» CONSIGNE:
Recopiez le passage de l'extrait sur les défis naturels de l'agriculture en commençant à « Or, la question » et en terminant à « sociale des exploitations). », et renommez-y « soutenabilité » en « durabilité ».

» EXTRAIT:
··········
CHAPITRE II :
UNE AGRICULTURE CONFRONTÉE
À DES DÉFIS NATURELS NOUVEAUX
L'augmentation de la production agricole a procédé très largement de la « Révolution verte » c'est-à-dire de la mise en oeuvre de technologies ayant permis d'accroître les rendements. On estime que 85 % du supplément de production acquis depuis la seconde guerre mondiale auraient découlé de l'augmentation des rendements.
Or, la question de la soutenabilité du système productif mis en oeuvre pour atteindre ce résultat se pose au moment même où il semble que seuls des progrès de productivité exigeant d'augmenter les rendements puissent permettre de relever le défi alimentaire à l'avenir tant pour des raisons quantitatives (l'augmentation physique de la production) que pour des raisons plus qualitatives (la viabilité économique et sociale des exploitations).
··········
» DONNÉES DISPONIBLES:
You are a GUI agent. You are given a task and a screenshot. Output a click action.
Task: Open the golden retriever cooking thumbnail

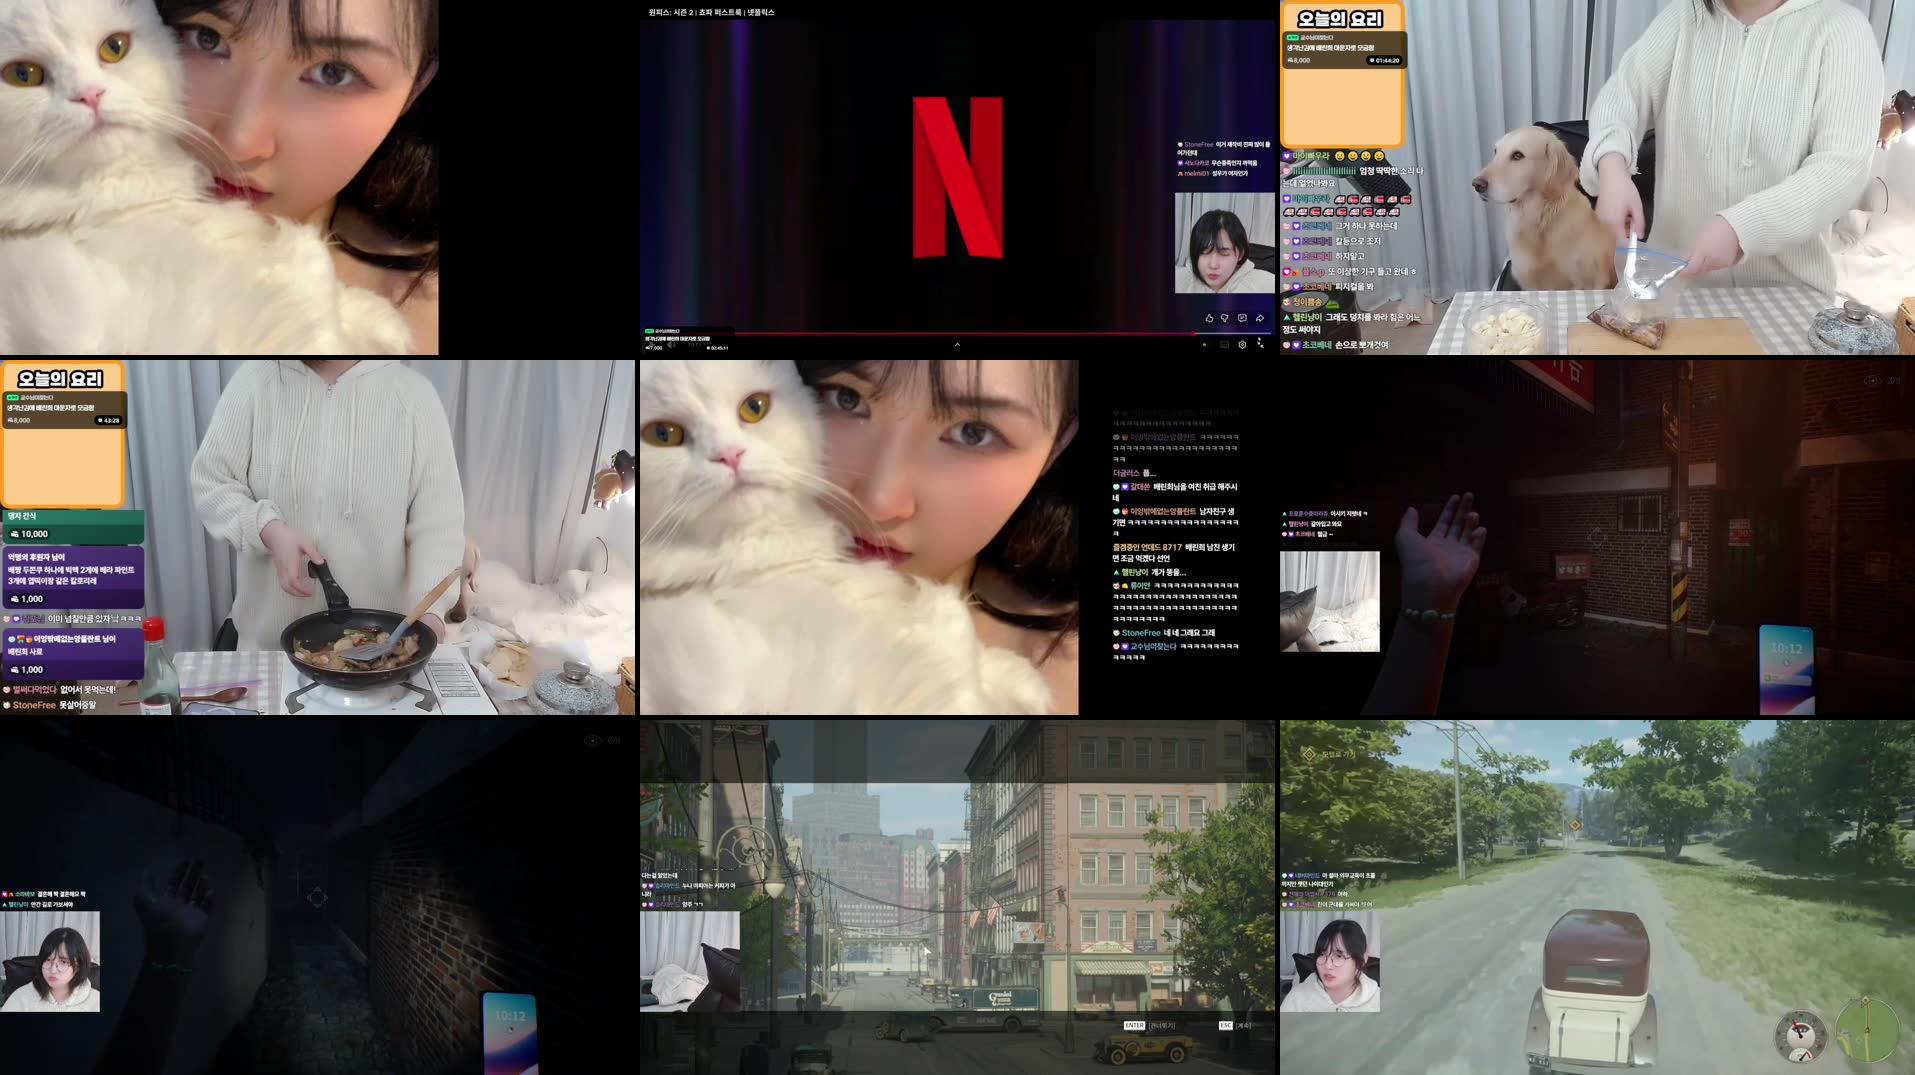tap(1597, 177)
··········
» RÉPONSE CI-DESSOUS:
Or, la question de la durabilité du système productif mis en oeuvre pour atteindre ce résultat se pose au moment même où il semble que seuls des progrès de productivité exigeant d'augmenter les rendements puissent permettre de relever le défi alimentaire à l'avenir tant pour des raisons quantitatives (l'augmentation physique de la production) que pour des raisons plus qualitatives (la viabilité économique et sociale des exploitations).